I live in a dormitory that continually claims that they are concerned with your health needs, but when I started walking around the dining hall to pick my meal, nothing seemed to fit the criteria for health food. Everything in the place was swimming in grease and had been deep fried in corn oil, even the tiny selection of food that was deemed the vegetarian section that only included reheated, packaged veggie burgers, tofu nuggets that were deep fried so long they looked like you could kill somebody with a good arm, and what was supposed to be steamed vegetables. I then proceeded to the salad bar, which I quickly walked away from because it was apparent that the “fresh” produce had probably been sitting there all day untouched.
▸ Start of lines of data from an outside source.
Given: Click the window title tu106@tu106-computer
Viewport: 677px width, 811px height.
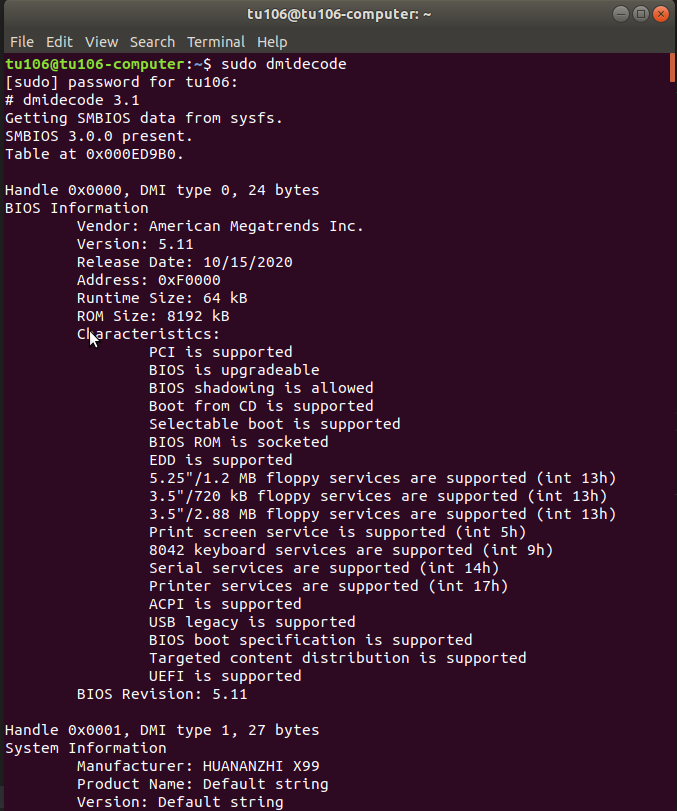Looking at the screenshot, I should coord(339,14).
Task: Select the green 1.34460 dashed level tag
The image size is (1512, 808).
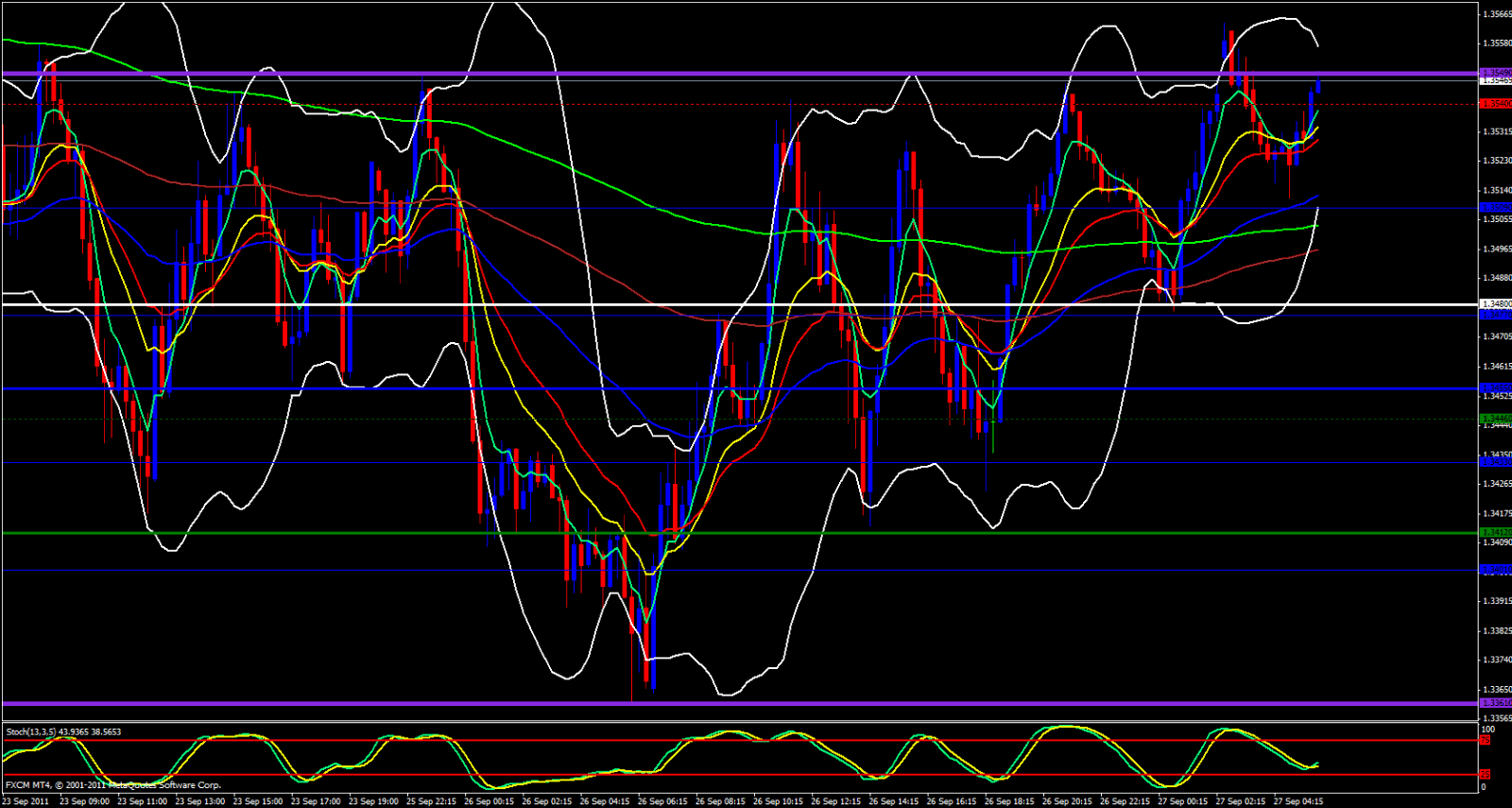Action: (x=1495, y=419)
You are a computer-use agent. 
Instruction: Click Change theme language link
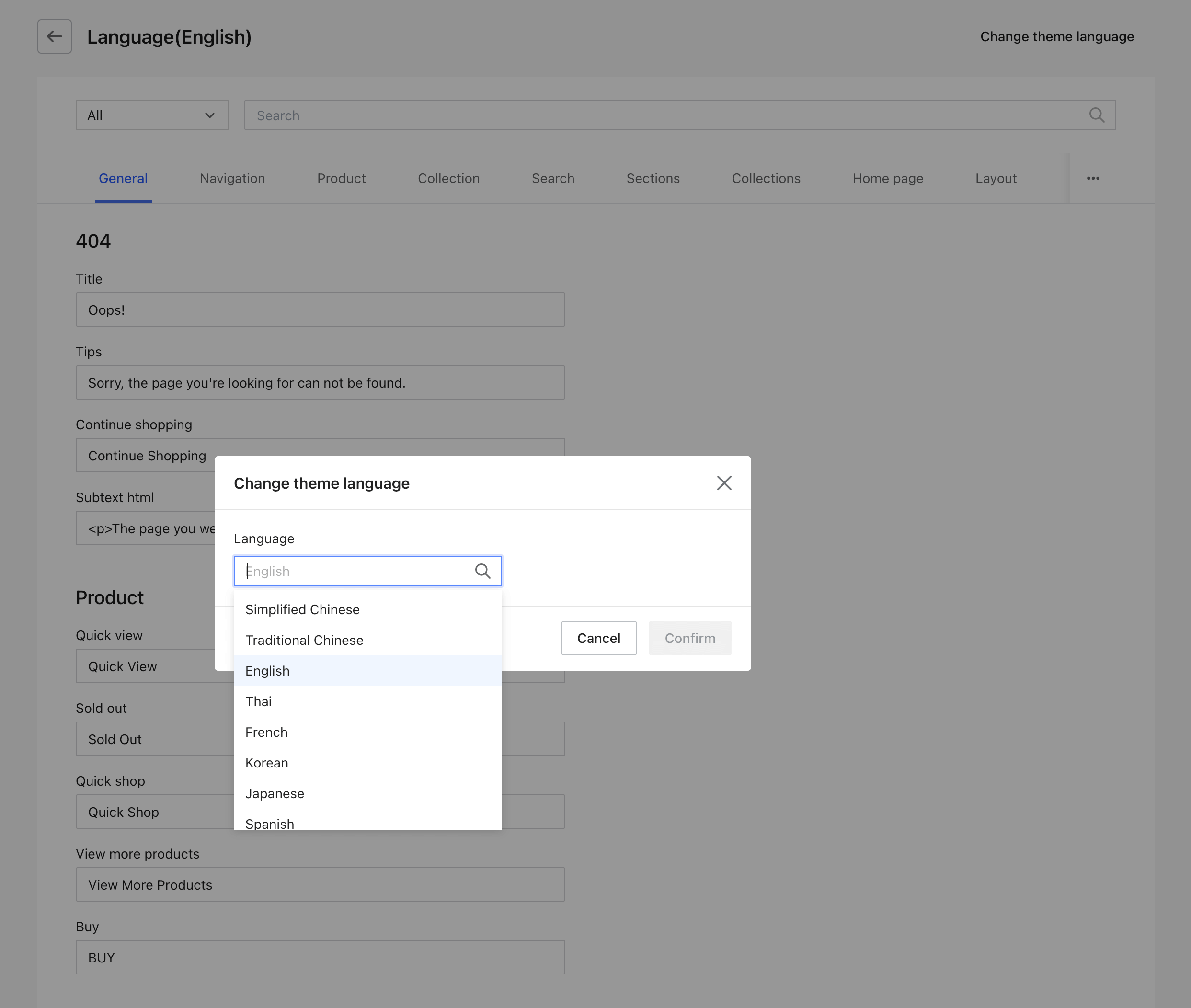1057,36
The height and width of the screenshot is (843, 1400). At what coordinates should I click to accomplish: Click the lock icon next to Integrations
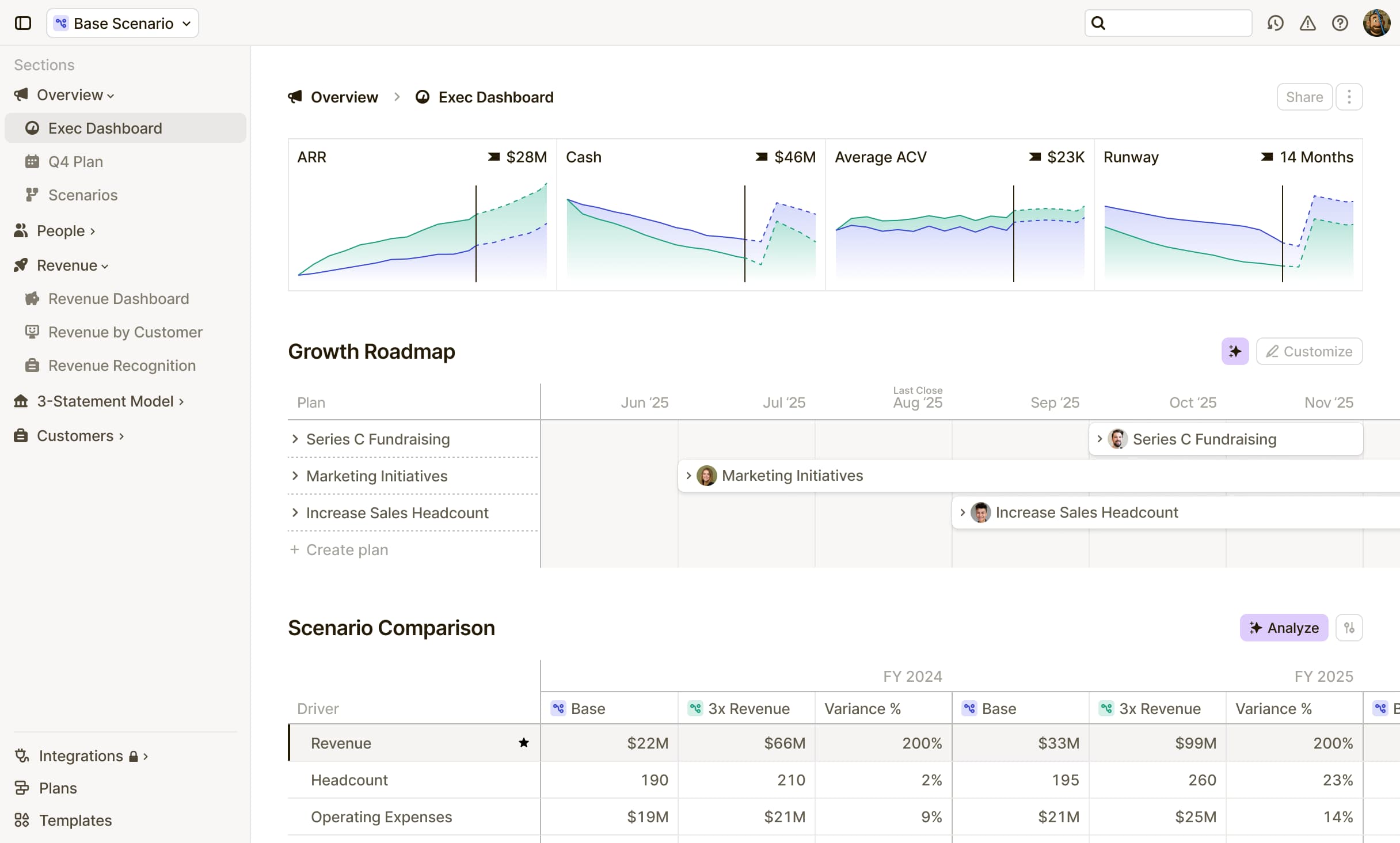click(132, 755)
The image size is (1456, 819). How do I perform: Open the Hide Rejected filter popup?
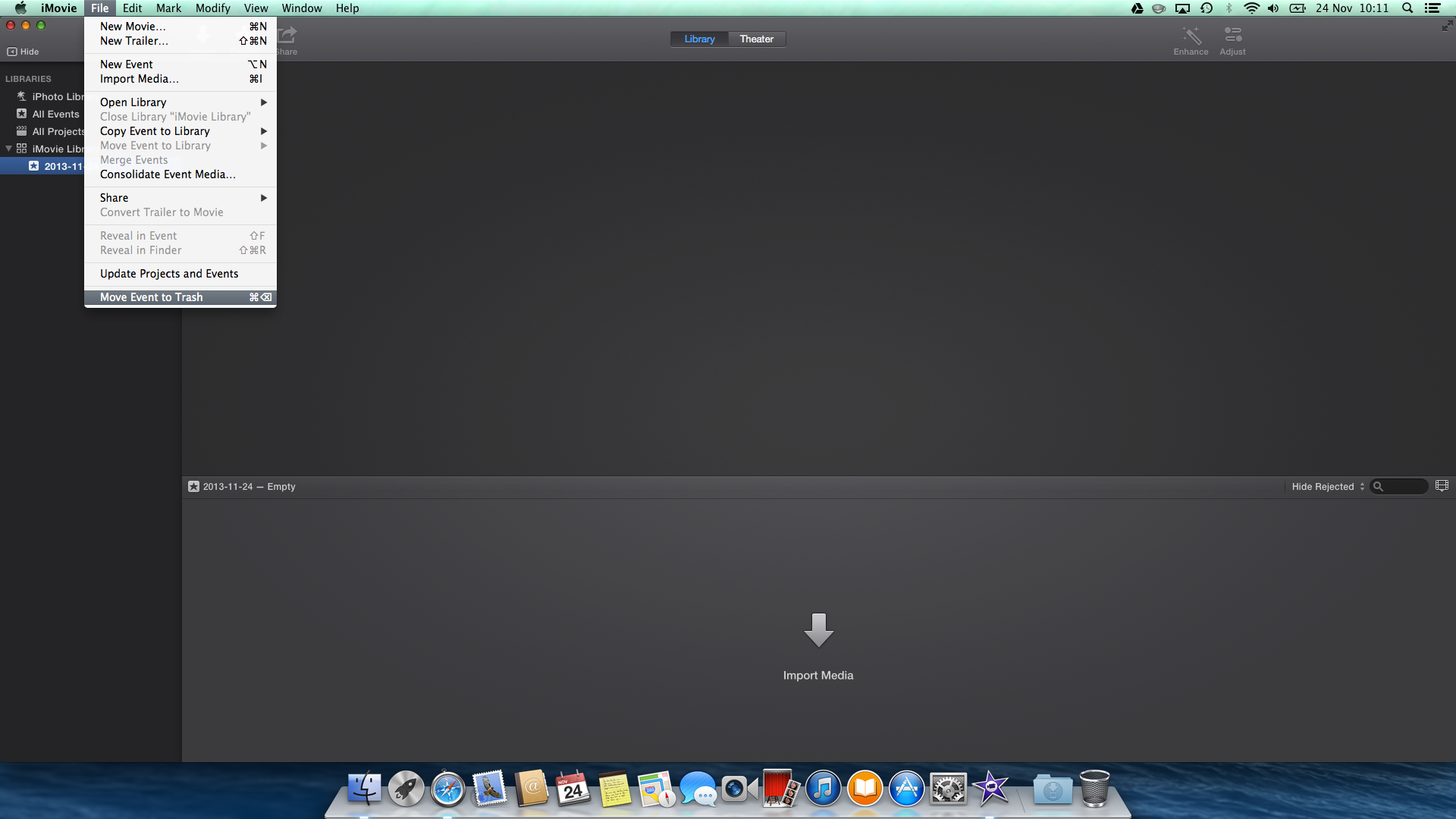coord(1327,487)
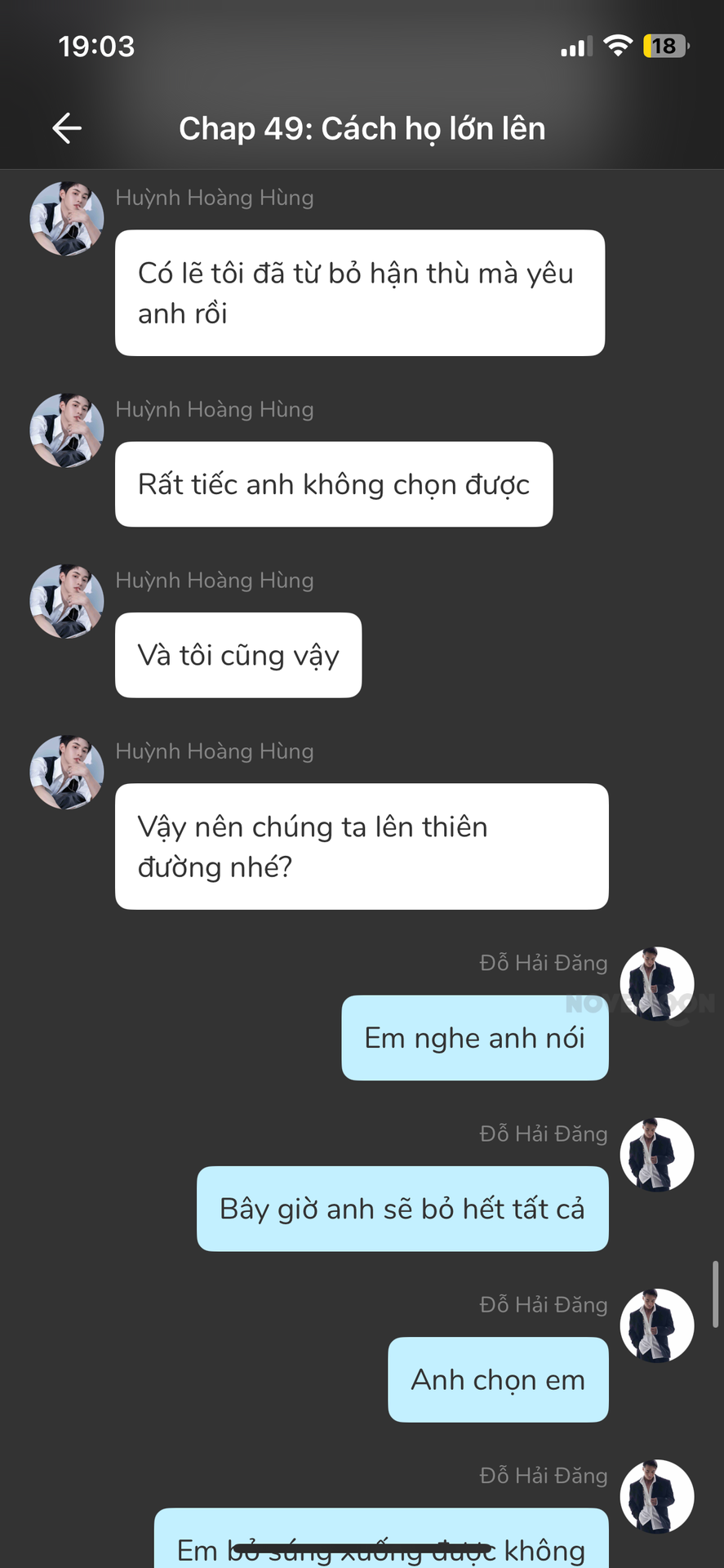Tap the battery indicator showing 18

[666, 46]
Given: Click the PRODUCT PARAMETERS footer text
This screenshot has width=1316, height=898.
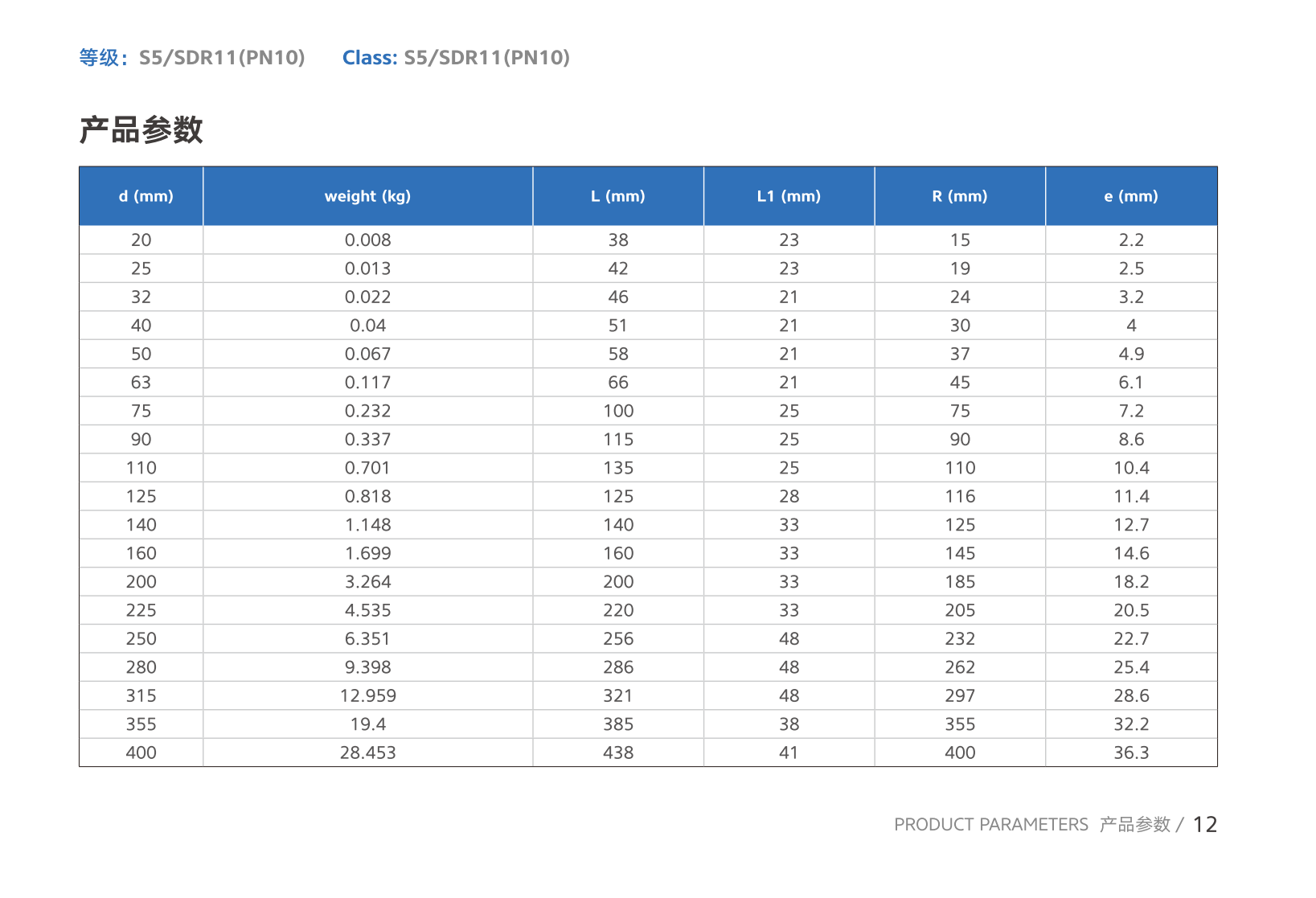Looking at the screenshot, I should point(990,825).
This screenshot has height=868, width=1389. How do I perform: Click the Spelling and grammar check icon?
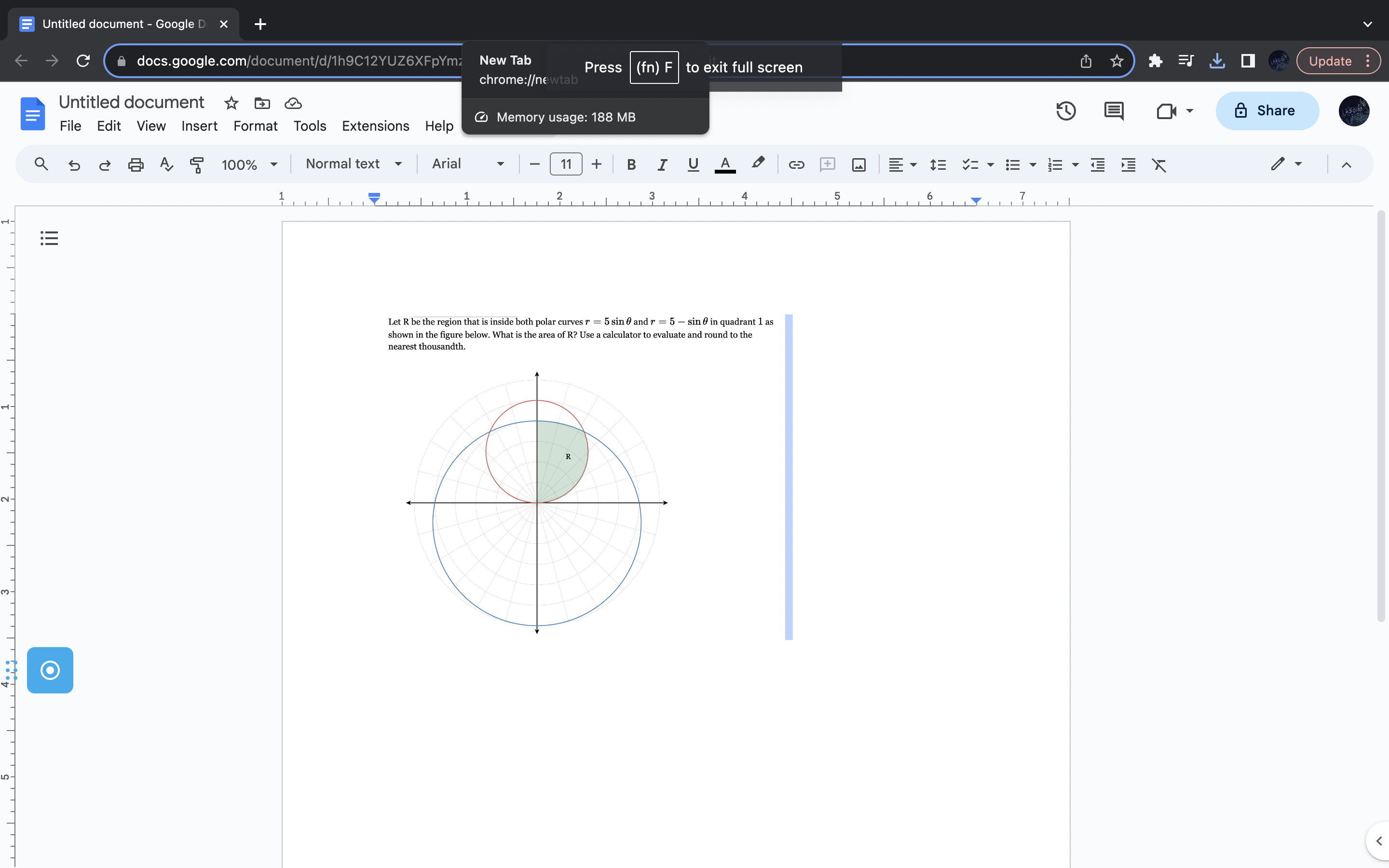166,165
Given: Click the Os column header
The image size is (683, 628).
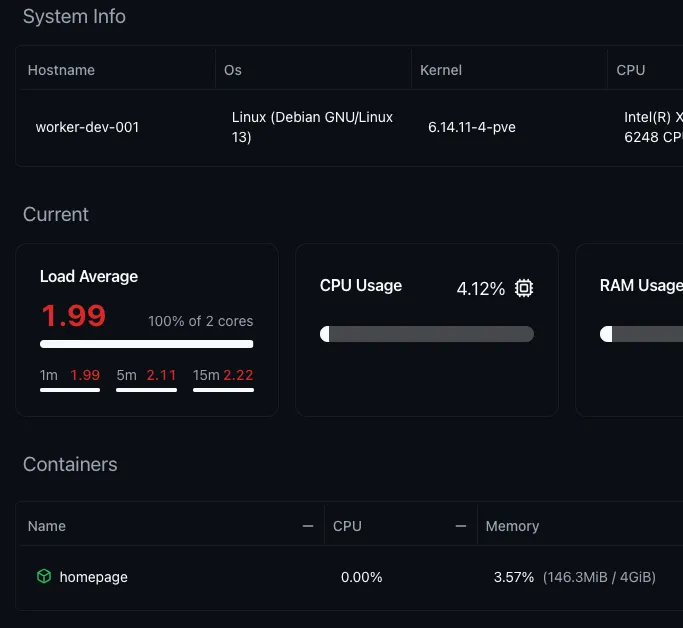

I decided to quickly just head upstairs to my room where I could easily make something that was descent to eat, until I got there and realized that every single one of my food items, you guessed it, had corn. I normally wouldn’t have been so resistant to eat the products I had casually purchased a few weeks ago, but everything I looked at just seemed to strike a chord in me as I pictured the commodity crop being chemically altered in some lab then being mixed into my food. I can’t help but recall the guys from King Corn making High Fructose Corn Syrup and how dangerous and complicated it was as I searched for something to nourish my hunger pains.
Even though I firmly believe that knowledge about our food is a helpful tool, I can’t help but wonder if I will ever look at food the same way, as I sat down with a bottle of water eating my bag of overpriced almonds purchased from Whole Foods two weeks ago, still feeling hungry.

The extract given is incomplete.